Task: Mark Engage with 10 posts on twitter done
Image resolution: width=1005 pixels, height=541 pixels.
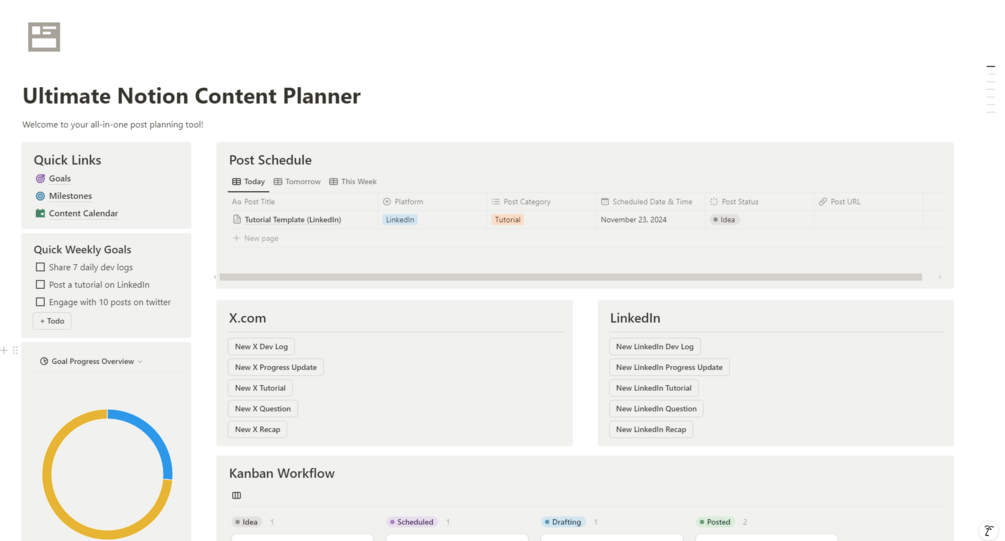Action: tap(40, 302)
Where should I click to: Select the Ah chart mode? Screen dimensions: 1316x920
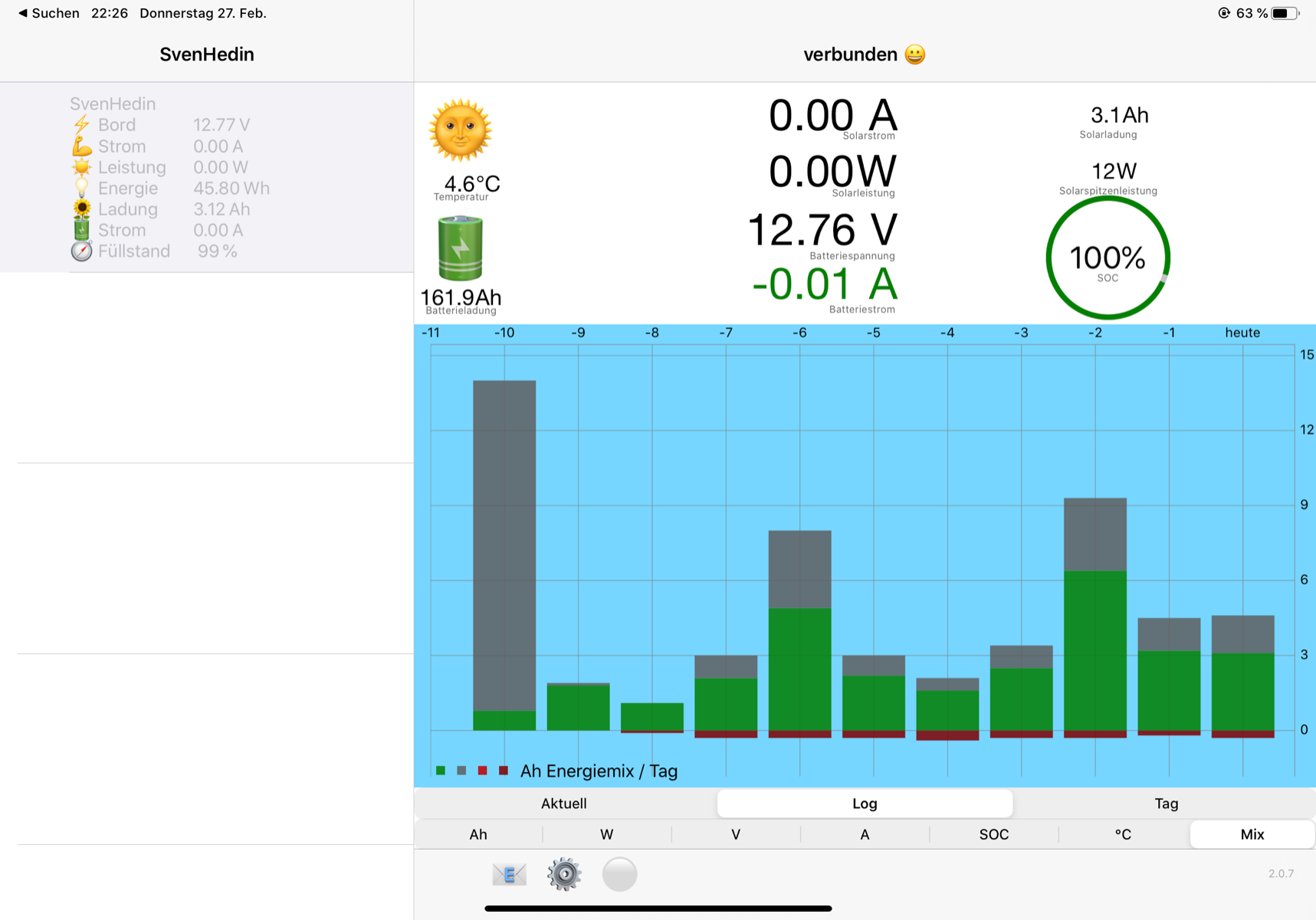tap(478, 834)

········

* **What to do**
Only the pictures stay out; everything else in the listing above must be repeated exactly.

* **Solution to this problem**
Task: Mark Engage with 10 posts on twitter done
Image resolution: width=1005 pixels, height=541 pixels.
Action: tap(40, 302)
Where should I click to: Select the Ah chart mode? Screen dimensions: 1316x920
tap(478, 834)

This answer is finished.